*** Begin section ***

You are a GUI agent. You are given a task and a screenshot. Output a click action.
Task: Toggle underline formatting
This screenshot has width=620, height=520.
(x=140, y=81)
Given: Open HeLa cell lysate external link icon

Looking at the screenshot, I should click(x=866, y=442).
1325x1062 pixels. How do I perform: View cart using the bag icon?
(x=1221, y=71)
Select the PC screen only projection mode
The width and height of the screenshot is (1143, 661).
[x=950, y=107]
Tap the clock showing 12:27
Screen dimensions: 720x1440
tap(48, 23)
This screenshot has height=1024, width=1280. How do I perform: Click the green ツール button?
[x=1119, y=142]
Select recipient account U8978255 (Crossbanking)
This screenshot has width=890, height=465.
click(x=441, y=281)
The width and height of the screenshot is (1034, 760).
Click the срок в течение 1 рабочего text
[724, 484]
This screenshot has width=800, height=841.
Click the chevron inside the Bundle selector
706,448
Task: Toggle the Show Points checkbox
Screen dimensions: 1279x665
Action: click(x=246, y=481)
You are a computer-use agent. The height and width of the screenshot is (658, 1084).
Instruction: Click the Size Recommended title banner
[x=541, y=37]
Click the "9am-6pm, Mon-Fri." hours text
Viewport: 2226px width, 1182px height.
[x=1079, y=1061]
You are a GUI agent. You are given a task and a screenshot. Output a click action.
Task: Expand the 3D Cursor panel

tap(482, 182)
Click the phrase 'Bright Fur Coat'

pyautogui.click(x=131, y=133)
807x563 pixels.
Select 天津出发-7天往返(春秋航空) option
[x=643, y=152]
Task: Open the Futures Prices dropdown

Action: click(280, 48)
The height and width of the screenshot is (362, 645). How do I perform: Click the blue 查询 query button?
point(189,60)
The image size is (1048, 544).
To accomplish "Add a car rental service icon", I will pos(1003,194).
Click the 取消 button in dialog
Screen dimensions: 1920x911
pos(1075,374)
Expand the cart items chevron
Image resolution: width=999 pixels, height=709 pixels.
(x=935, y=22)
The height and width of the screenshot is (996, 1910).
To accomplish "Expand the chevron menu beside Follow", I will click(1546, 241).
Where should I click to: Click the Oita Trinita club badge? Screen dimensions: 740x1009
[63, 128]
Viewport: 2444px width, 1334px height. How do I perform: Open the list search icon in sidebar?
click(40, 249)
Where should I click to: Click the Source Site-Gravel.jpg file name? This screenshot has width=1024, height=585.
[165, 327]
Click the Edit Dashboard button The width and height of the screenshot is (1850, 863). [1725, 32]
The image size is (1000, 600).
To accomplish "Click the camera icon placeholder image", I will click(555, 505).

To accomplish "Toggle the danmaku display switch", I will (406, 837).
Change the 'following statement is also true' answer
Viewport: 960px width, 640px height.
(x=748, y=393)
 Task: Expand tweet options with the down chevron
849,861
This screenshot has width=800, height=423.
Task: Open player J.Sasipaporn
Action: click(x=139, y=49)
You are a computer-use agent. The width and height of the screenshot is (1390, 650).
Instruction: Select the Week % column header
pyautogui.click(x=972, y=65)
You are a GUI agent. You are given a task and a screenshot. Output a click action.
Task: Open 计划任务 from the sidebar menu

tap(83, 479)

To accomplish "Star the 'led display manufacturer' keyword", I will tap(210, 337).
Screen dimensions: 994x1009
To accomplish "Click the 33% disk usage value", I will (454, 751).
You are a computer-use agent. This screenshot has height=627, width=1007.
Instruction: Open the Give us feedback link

*** End section ***

### EXERCISE INSTRUCTIONS
All entries must come back exactly as they were written.

### EXERCISE SOLUTION
You are a GUI agent. You are given a task and a screenshot. Output a click action.
Task: Toggle underline formatting
This screenshot has width=620, height=520.
(x=140, y=81)
Given: Open HeLa cell lysate external link icon

Looking at the screenshot, I should click(x=866, y=442).
1325x1062 pixels. How do I perform: View cart using the bag icon?
(x=1221, y=71)
Select the PC screen only projection mode
The width and height of the screenshot is (1143, 661).
[x=950, y=107]
Tap the clock showing 12:27
Screen dimensions: 720x1440
tap(48, 23)
This screenshot has height=1024, width=1280. How do I perform: Click the green ツール button?
[x=1119, y=142]
Select recipient account U8978255 (Crossbanking)
This screenshot has width=890, height=465.
click(x=441, y=281)
The width and height of the screenshot is (1034, 760).
Click the срок в течение 1 рабочего text
[724, 484]
This screenshot has width=800, height=841.
Click the chevron inside the Bundle selector
706,448
Task: Toggle the Show Points checkbox
Screen dimensions: 1279x665
Action: click(x=246, y=481)
You are a computer-use agent. The height and width of the screenshot is (658, 1084).
Instruction: Click the Size Recommended title banner
[x=541, y=37]
Click the "9am-6pm, Mon-Fri." hours text
Viewport: 2226px width, 1182px height.
[x=1079, y=1061]
You are a GUI agent. You are given a task and a screenshot. Output a click action.
Task: Expand the 3D Cursor panel

tap(482, 182)
Click the phrase 'Bright Fur Coat'

pyautogui.click(x=131, y=133)
807x563 pixels.
Select 天津出发-7天往返(春秋航空) option
[x=643, y=152]
Task: Open the Futures Prices dropdown

Action: click(280, 48)
The height and width of the screenshot is (362, 645). How do I perform: Click the blue 查询 query button?
point(189,60)
The image size is (1048, 544).
To accomplish "Add a car rental service icon", I will pos(1003,194).
Click the 取消 button in dialog
Screen dimensions: 1920x911
pos(1075,374)
Expand the cart items chevron
Image resolution: width=999 pixels, height=709 pixels.
(x=935, y=22)
The height and width of the screenshot is (996, 1910).
To accomplish "Expand the chevron menu beside Follow", I will click(1546, 241).
Where should I click to: Click the Oita Trinita club badge? Screen dimensions: 740x1009
[63, 128]
Viewport: 2444px width, 1334px height. How do I perform: Open the list search icon in sidebar?
click(40, 249)
Where should I click to: Click the Source Site-Gravel.jpg file name? This screenshot has width=1024, height=585.
[165, 327]
Click the Edit Dashboard button The width and height of the screenshot is (1850, 863). [1725, 32]
The image size is (1000, 600).
To accomplish "Click the camera icon placeholder image", I will click(555, 505).

To accomplish "Toggle the danmaku display switch", I will (406, 837).
Change the 'following statement is also true' answer
Viewport: 960px width, 640px height.
(x=748, y=393)
 Task: Expand tweet options with the down chevron
849,861
This screenshot has width=800, height=423.
Task: Open player J.Sasipaporn
Action: click(x=139, y=49)
You are a computer-use agent. The width and height of the screenshot is (1390, 650).
Instruction: Select the Week % column header
pyautogui.click(x=972, y=65)
You are a GUI agent. You are given a task and a screenshot. Output a click action.
Task: Open 计划任务 from the sidebar menu

tap(83, 479)

To accomplish "Star the 'led display manufacturer' keyword", I will tap(210, 337).
Screen dimensions: 994x1009
To accomplish "Click the 33% disk usage value", I will (454, 751).
You are a computer-use agent. This screenshot has height=627, width=1007.
Instruction: Open the Give us feedback link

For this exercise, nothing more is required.